I'm writing a little chat app, and I have this event handler:

void o_Typing(object sender, EventArgs e)
{
    MessageBox.Show("Fired!");
    this.Text = "Fired!";
}

o_Typing is a method in a class derived from TabPage. Basically, I want each conversation to have it's own tab.

The event handlers are fired by my Chat object, which is running in another thread. I have 1 thread for UI, and another thread for each Chat conversation (to keep polling the server for new data)

When the event is fired, the MessageBox pops up, but the Tab caption doesn't change. After the event has fired once, it never fires again, leading me to believe that the event is being called in the worker thread, although it is defined in the UI thread.

How can I get my events to be called from the worker thread, and use Invoke() to get them to execute on the UI thread?

+3  A: 

Hi!

If you fire your event in code which is executed by your worker thread, then all methods subscribed to the event will be executed under that worker thread.

For GUI-elements you need to look at the Invoke-methods.

Best Regards

Oliver Hanappi
Thanks for the answer, see my edit.
Charlie Somerville
You don't. You call the event on your worker thread, and each subscriber should check if it's on the right thread and Invoke itself if it needs to.
Matthew Scharley
Or, apparently you can do as Jon suggests.
Matthew Scharley
Both good answers, but Jon Skeet's was more to-the-point. Thanks alot anyway Oliver.
Charlie Somerville
+6  A: 

There are two options:

1) Make the event handlers thread-safe: use Control.Invoke/BeginInvoke in any event handler which needs to talk to the UI thread.

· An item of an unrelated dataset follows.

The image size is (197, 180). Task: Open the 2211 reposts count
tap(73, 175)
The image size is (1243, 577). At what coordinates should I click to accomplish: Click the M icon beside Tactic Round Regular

2) Make the worker thread marshal back to the UI thread before raising the event - in other words, use Control.Invoke as part of the process of raising the event, so that the event handlers will all be called in the UI thread. Depending on how your app is structured, you may not want your event-raising component to know about the UI explicitly - but when it's being constructed you can pass in an ISynchronizeInvoke (which Control implements) and your component can use that to raise its events on the right thread. Of course, that only works (simply, anyway) if every event handler is happy to run on the same thread - but that will often be the case. You'd write something like:

protected void OnFoo(EventArgs args)
{
    if (sync != null && sync.InvokeRequired)
    {
        sync.Invoke((Action) delegate { OnFoo(args) }, null);
        return;
    }
    EventHandler handler = Foo; // Where Foo is the event name
    if (handler != null)
    {
        handler (this, args);
    }
}
Jon Skeet
Thanks, I used Invoke() on the event handler and it worked like a charm.